Again, Jared feels like every reaction has been knee-jerk and until he has time to slow down and think he’s not sure what to advise. At first, it seems a no brainer that Jensen should find his father and let him know of Jensen’s existence. Now he realizes that while Jared thought that immediately, Jensen didn’t say a word about that.
Jensen, as ever, is not easy to read and never reacts the way one expects.
Placing another kiss to his boyfriend’s temple he bites back a laugh because here, again, is a completely unexpected reaction. Not that Jared knew what Jensen’s vague, ‘all ok, come on back’ text had meant. But he hadn’t expected to see Jensen and Danni cuddling.
And now the three of them are huddled in some sort of puppy pile and Jared feels the rightness of it deep in his gut. It’s not a new thought that it will always be like this – he’s thought before that Jensen and Danni were a package deal.
Now, however, he’s admitting to himself that one day they even all might live together. Danni’s small smile pings his heart and he nods silently although it’s not like she knows what he’s agreeing to, what he thinks their future holds.
The sheer number of things that Jensen and he have never talked about scares Jared.
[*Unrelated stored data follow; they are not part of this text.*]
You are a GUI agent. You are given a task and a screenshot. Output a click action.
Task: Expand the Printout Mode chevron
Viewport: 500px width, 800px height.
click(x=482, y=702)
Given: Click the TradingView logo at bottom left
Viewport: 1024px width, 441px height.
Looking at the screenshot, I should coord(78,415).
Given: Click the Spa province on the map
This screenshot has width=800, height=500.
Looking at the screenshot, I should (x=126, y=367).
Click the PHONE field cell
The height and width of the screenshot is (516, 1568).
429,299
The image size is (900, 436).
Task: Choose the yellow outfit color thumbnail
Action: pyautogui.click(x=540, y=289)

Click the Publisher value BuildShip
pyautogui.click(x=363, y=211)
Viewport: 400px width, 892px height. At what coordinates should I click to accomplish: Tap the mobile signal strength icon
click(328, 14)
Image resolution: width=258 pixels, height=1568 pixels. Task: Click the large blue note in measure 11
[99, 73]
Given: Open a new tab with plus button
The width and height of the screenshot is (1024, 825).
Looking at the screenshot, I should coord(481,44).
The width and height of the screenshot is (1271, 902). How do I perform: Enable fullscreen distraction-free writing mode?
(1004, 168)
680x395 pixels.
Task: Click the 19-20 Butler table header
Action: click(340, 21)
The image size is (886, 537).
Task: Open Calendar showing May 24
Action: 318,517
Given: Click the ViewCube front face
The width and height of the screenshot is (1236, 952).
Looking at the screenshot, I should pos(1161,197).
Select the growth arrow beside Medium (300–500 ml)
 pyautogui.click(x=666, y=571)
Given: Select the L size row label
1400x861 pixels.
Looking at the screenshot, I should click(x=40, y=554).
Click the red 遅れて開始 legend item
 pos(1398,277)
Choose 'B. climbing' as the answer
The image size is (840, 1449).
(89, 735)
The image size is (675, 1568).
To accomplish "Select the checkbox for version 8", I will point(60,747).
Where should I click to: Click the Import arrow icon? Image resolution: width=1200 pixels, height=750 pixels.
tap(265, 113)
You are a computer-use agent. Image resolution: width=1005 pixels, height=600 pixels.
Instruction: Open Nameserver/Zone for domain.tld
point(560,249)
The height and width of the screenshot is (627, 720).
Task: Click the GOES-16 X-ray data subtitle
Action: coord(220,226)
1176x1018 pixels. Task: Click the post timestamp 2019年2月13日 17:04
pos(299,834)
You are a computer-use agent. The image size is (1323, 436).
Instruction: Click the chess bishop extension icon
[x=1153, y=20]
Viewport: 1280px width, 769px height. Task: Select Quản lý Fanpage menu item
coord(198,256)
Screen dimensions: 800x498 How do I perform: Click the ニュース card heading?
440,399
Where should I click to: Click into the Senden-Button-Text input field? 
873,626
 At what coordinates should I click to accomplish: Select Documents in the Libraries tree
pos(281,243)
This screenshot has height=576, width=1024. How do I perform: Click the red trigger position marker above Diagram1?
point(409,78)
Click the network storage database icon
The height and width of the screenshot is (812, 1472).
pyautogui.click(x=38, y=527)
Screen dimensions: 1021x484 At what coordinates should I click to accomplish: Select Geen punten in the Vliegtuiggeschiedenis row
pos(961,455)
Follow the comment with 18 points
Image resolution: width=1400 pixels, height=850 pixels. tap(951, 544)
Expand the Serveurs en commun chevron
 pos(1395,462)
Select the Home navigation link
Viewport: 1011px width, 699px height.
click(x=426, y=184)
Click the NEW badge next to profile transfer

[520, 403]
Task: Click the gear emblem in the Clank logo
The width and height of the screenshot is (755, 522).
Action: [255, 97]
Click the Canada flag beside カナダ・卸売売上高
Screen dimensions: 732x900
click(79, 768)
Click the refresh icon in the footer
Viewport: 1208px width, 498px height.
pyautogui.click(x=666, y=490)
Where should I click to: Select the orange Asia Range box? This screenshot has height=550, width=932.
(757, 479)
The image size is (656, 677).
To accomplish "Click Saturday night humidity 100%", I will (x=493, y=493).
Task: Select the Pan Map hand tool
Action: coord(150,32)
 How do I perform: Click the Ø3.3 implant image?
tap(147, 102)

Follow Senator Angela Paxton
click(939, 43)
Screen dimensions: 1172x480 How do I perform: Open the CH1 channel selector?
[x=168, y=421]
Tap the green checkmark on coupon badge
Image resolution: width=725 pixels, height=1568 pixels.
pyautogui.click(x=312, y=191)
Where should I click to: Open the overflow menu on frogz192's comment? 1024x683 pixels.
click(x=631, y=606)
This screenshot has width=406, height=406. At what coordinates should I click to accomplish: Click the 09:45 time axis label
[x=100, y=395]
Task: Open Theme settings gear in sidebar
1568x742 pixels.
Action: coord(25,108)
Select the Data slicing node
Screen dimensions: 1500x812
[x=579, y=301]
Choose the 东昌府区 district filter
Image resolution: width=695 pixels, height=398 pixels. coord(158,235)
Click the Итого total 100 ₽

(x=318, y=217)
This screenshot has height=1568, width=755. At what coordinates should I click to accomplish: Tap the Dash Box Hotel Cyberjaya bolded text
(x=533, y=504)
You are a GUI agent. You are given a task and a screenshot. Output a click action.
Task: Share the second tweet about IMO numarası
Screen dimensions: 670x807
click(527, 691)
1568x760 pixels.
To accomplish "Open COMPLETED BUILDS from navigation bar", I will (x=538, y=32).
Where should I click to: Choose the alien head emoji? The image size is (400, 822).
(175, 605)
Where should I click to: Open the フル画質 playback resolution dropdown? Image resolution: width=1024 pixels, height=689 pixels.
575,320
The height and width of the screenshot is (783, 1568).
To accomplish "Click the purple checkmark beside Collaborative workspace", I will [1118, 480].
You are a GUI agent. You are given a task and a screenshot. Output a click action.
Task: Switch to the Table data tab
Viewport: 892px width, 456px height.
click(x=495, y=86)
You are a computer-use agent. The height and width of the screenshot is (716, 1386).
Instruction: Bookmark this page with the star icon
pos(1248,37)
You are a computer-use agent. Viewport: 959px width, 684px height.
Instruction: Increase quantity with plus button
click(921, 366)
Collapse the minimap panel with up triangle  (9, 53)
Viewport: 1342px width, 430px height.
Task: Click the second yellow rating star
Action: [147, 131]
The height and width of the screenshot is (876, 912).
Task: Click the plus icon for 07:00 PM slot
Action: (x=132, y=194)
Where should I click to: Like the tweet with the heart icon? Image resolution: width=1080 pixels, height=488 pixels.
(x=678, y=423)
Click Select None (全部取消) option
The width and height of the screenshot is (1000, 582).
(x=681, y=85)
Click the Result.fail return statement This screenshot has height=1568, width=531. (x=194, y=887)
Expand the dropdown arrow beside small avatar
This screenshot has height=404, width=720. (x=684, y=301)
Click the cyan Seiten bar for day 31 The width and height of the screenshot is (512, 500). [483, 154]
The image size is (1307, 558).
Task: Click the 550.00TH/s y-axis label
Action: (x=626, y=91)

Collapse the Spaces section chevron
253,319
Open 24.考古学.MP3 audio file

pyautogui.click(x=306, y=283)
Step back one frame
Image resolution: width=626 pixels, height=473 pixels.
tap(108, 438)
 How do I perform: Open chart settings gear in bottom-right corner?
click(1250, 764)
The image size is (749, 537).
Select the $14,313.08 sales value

Yet he knows that if Jensen does agree to children there is only one person on the planet that could be their mother.
Danni slowly closes her eyes and Jensen’s breathing starts to even out and Jared’s smile just grows. The worries from out in the lobby seem to melt because this is his family and they love him as much as he loves them and it feels sacred being allowed to watch over them as they rest.
In fact, maybe he’ll shut his eyes for a few minutes as well.
By Pablo Neruda
I do not love you as if you were salt-rose, or topaz,
or the arrow of carnations the fire shoots off.
I love you as certain dark things are to be loved,
in secret, between the shadow and the soul.
I love you as the plant that never blooms
but carries in itself the light of hidden flowers;
thanks to your love a certain solid fragrance,
risen from the earth, lives darkly in my body.
I love you without knowing how, or when, or from where.
I love you straightforwardly, without complexities or pride;
so I love you because I know no other way
than this: where I does not exist, nor you,
so close that your hand on my chest is my hand,
so close that your eyes close as I fall asleep.